## WHAT THIS TASK INVOLVES
A faithful copy is needed of the lines below from the one with "The height and" up to and including the one with "You are a computer-use"; set it down with no pictures and no other lines.

## LISTED RECORDS

--- START ---

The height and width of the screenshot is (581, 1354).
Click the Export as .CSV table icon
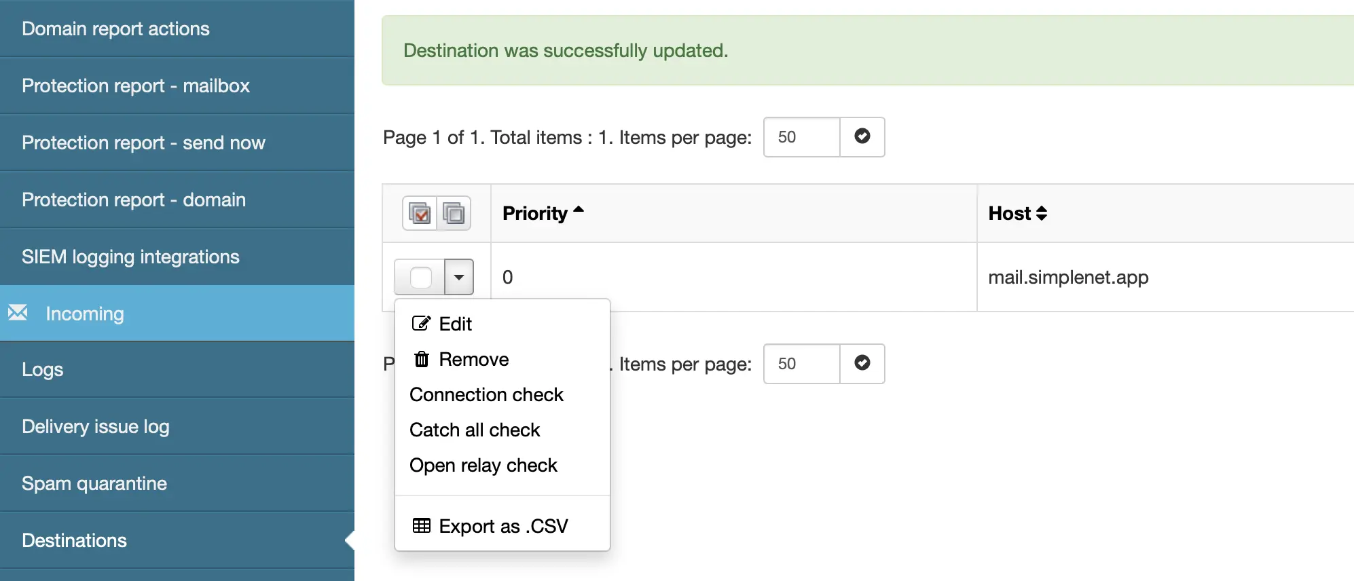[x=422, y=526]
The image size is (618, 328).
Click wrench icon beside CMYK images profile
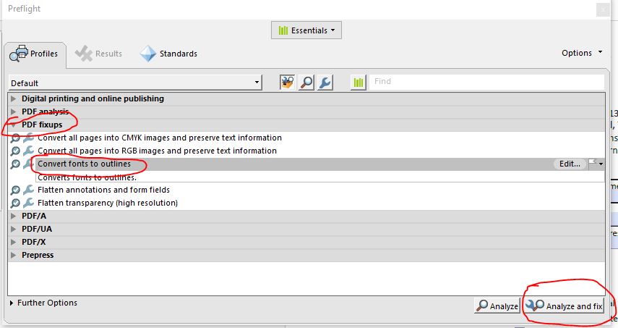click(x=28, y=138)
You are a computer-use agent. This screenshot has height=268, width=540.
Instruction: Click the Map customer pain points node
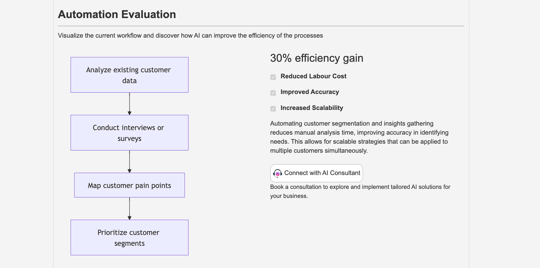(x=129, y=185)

--- END ---
--- START ---

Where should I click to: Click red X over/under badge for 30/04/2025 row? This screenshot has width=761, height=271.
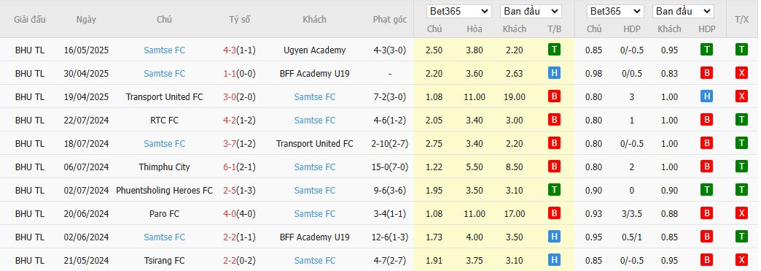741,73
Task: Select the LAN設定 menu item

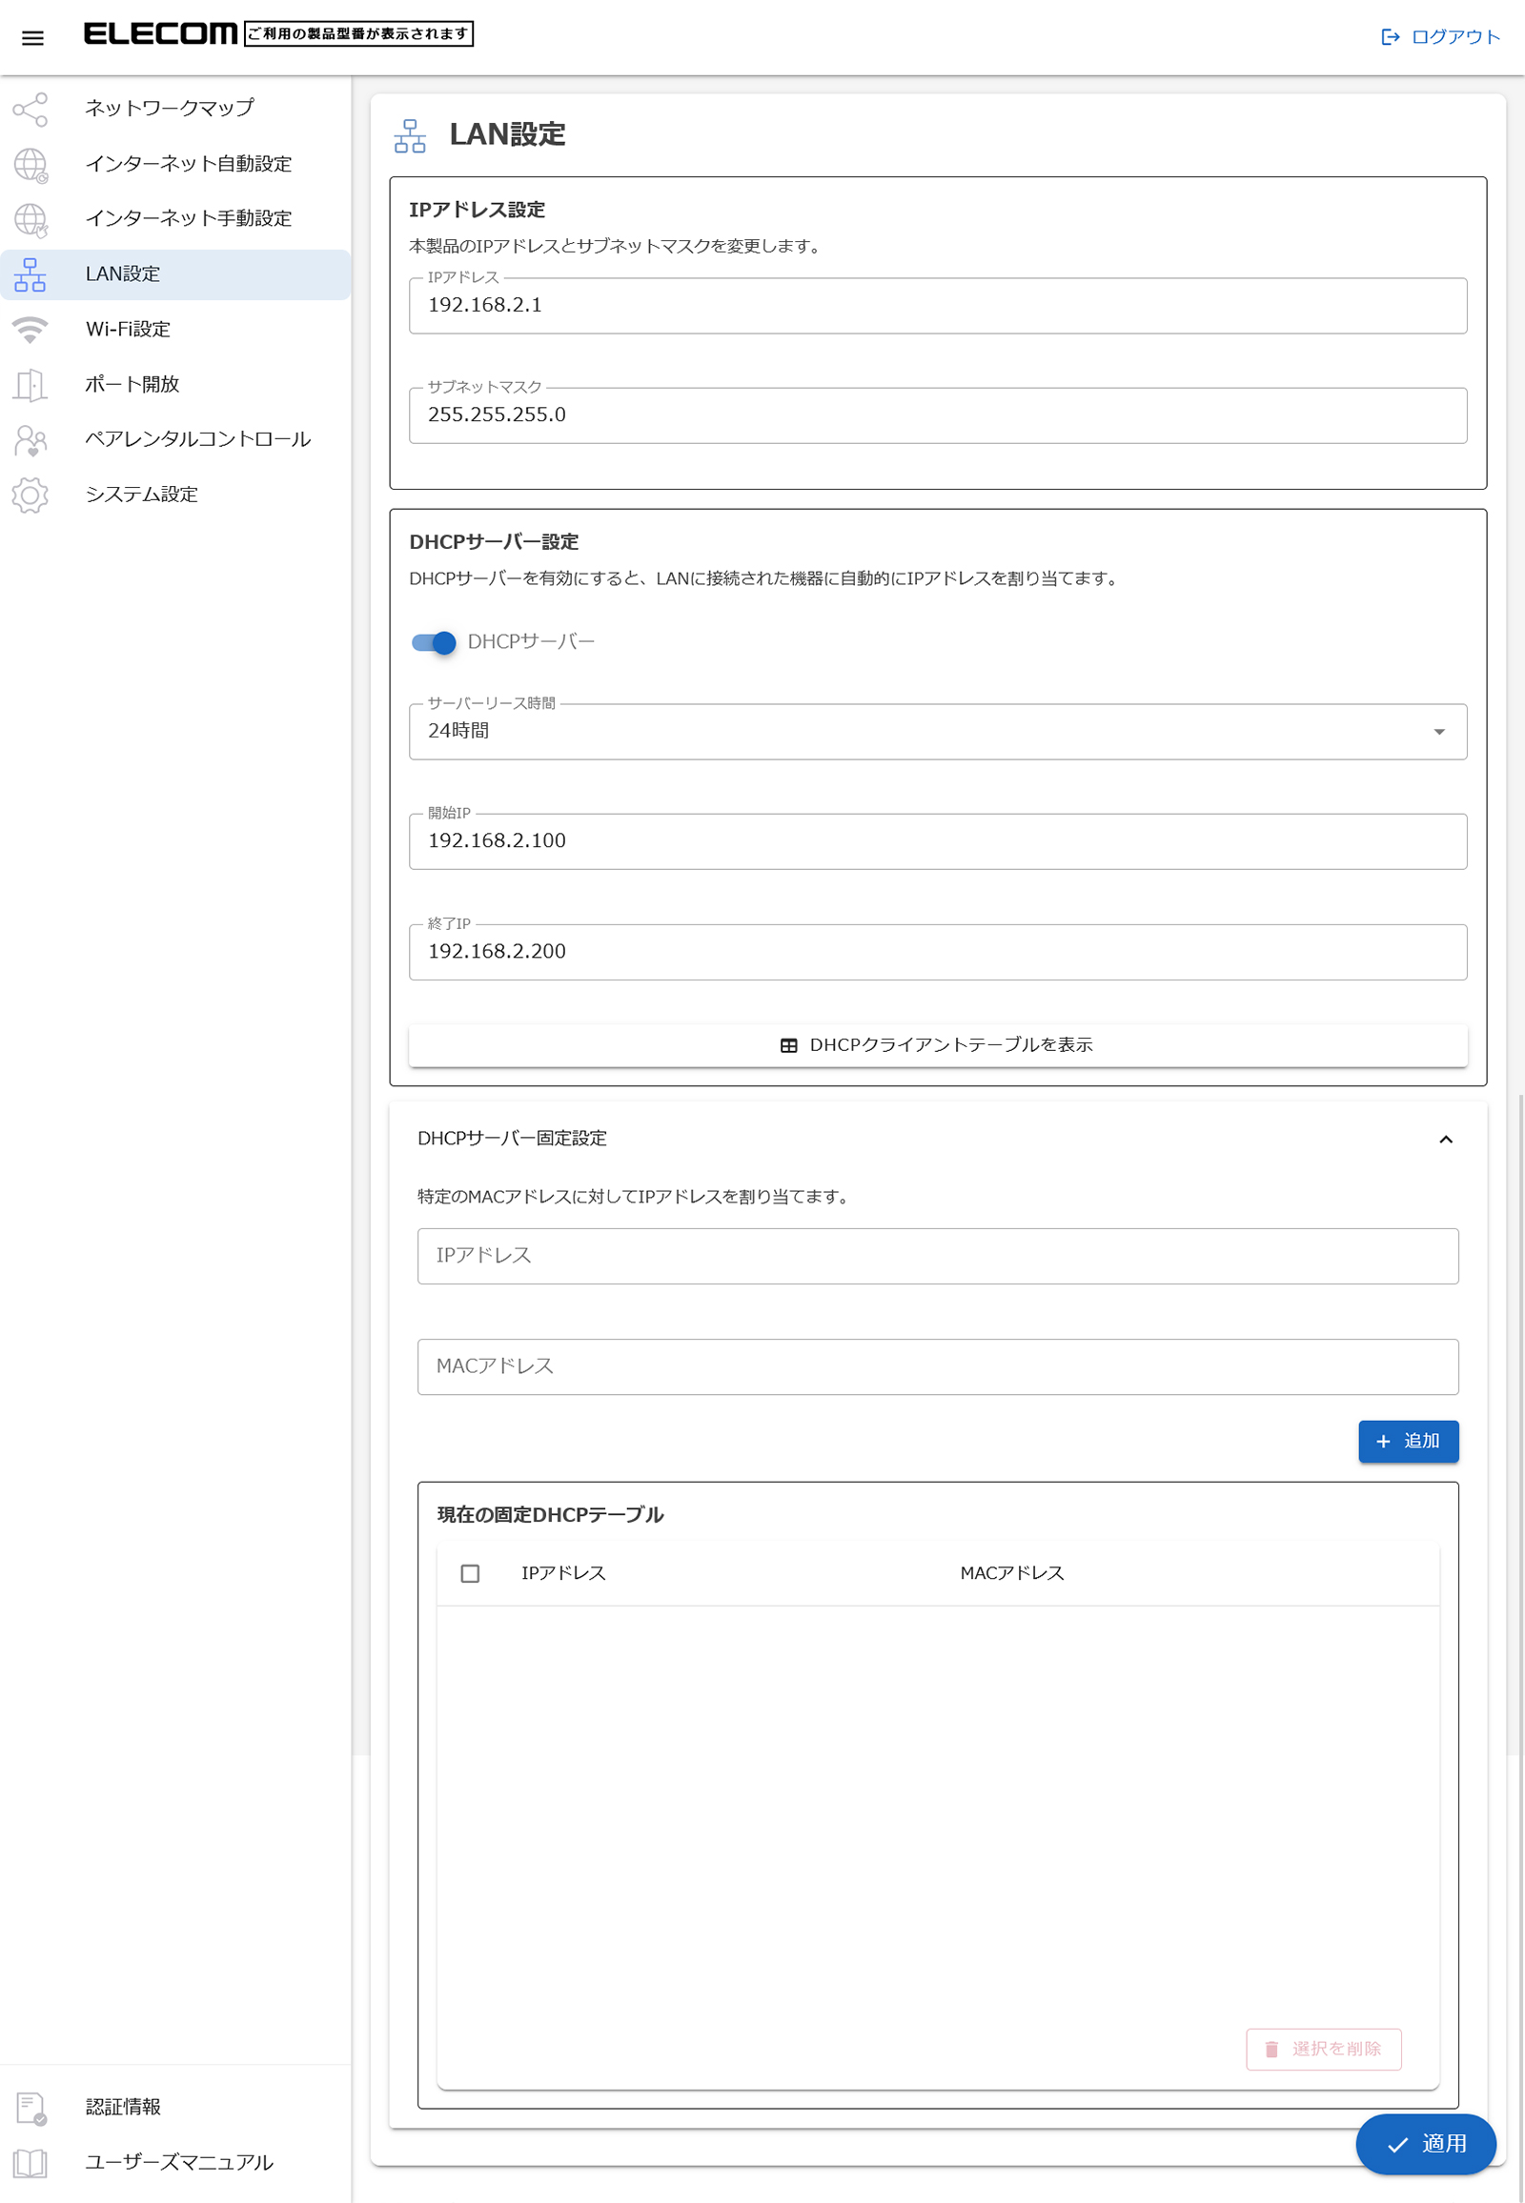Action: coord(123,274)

--- END ---

## EXERCISE SOLUTION
The height and width of the screenshot is (581, 1354).
Click the Export as .CSV table icon
[x=422, y=526]
The image size is (618, 328).
Click wrench icon beside CMYK images profile
click(x=28, y=138)
You are a computer-use agent. This screenshot has height=268, width=540.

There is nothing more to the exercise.